The Impact of Broadband on Telemedicine
Written by Dave Burstein   

Seven years ago, Bob Crandall predicted broadband would produce $500B/year in savings, including perhaps $40B by growth induced Facility to facilityin telemedicine. We can now test his assumptions against several years experience. Does evidence confirm the predicted explosion? U.S. broadband availability has been at over 90% for several years, not quite universal service. Telemedicine growth has been relatively limited in those seven years.

The editor of The Journal of Telemedicine and Telecare, Richard Wooten, writes “Sorry to sound like a damp squib. I would rather doubt that investing in broadband services will lead automatically to more telemedicine. That would mean that telemedicine is presently stifled simply because of lack of bandwidth, whereas most people feel that the barriers are more complicated than that, and are mainly due to organizational/people factors, and not due to a lack of technology. Things like changing the way that doctors work, and changing the ways that hospitals (and their finances) operate, are at the heart of bringing telemedicine into routine service.”

Original article from August, 2008. Updated Febuary 2009 with Crandall job comment.

The growth in telemedicine has been disappointingly slow. For example, Frost and Sullivan estimates the total European telemedicine market generated revenues of $118.0 million in 2007. I don't have U.S. numbers, but they a single digit fraction of $40B.

My interest was inspired when an expert in the field told me broadband isn't needed for 70-90% of home telemedicine. Some projects require video and a high speed connection, but not all. Most of the work is counseling patients by phone and recording simple readings like blood sugar and weight which can be sent over dial-up. For example, the new Sasktel/Alcatel monitors some data that could also go by dial-up, and many effective home projects are just a few measurements accompanied by questions and patient education.

Professor Wooten, co-author of several textbooks, adds, “most telemedicine work is done via leased lines.” Most clinics and hospitals have a high speed connection already, so growth in consumer broadband will add little. For example, one North Carolina boy no longer has to be driven 200 miles for his follow-up visits to a pediatric cardiologist. Instead, he goes to a local clinic, and the specialist examines him with some assistance from the local nurse. They are connected by a traditional T-1, not DSL or cable.

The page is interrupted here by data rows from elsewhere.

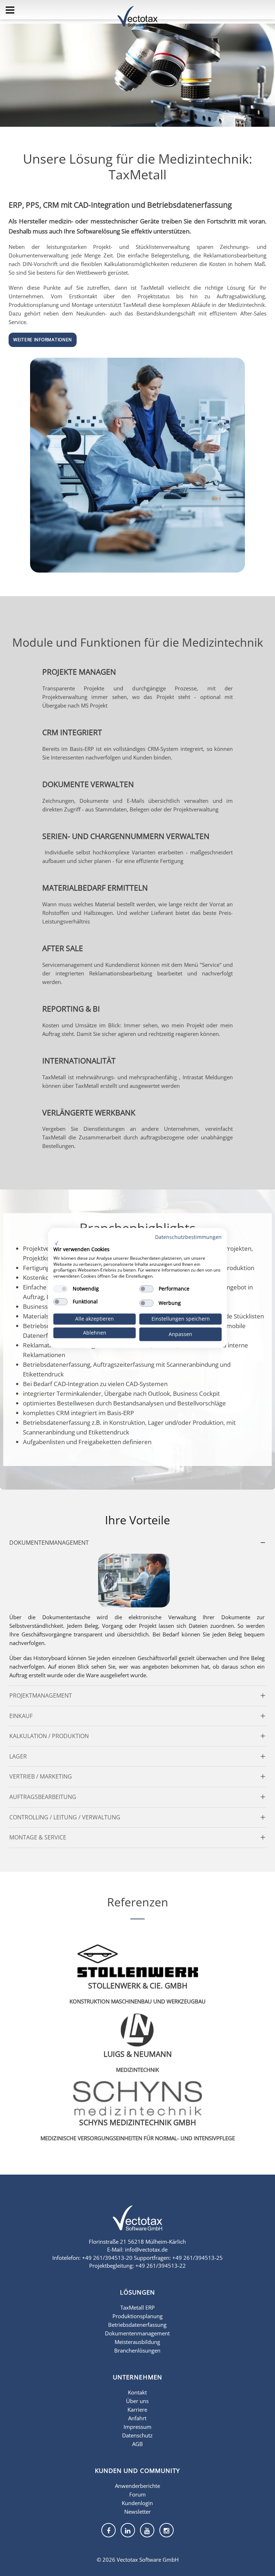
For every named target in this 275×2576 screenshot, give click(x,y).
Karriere (137, 2409)
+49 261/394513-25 (197, 2257)
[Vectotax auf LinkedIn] (128, 2530)
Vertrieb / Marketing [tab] (40, 1776)
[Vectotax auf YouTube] (147, 2530)
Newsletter (137, 2511)
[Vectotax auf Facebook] (108, 2530)
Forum (137, 2494)
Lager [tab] (18, 1756)
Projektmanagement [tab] (40, 1695)
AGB (137, 2443)
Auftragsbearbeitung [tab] (42, 1797)
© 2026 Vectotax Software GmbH (138, 2559)
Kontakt (137, 2392)
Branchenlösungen (137, 2350)
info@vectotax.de (146, 2249)
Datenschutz (137, 2435)
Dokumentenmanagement (137, 2333)
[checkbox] (60, 1288)
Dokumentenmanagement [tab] (49, 1543)
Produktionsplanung (137, 2316)
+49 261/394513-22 (160, 2265)
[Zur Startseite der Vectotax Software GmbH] (137, 2222)
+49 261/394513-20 (107, 2257)
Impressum (137, 2426)
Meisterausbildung (137, 2341)
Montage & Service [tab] (37, 1837)
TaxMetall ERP (137, 2307)
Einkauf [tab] (21, 1716)
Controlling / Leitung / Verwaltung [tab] (64, 1817)
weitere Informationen (42, 340)
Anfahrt (137, 2418)
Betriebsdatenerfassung (137, 2324)
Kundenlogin (137, 2503)
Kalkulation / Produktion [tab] (49, 1736)
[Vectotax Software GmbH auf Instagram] (166, 2530)
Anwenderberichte (137, 2485)
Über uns (137, 2400)
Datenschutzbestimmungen (188, 1237)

Crandall himself now believes many of the broadband job claims are "grossly exagerrated."

This is part of my project on “evidenced-based policy,” inspired by the work on evidenced-based medicine. I'm finding many of the same problems as the medical researchers, including significant “publication bias.” I'm looking at research that influences policy and deserves a closer look at the underlying evidence. Other questions I'm asking include whether broadband demand stimulation has a major effect on job growth; is traffic growth (exaflood) likely to outpace supply growth in bandwidth; whether USF should include “high-cost switching support” when today's switches are low-cost; whether wider deployment of broadband is economically unattractive; and can distance-based mapping identify those who can't get broadband. I welcome all help and advice, and am optimistic the work will find an academic home down the line.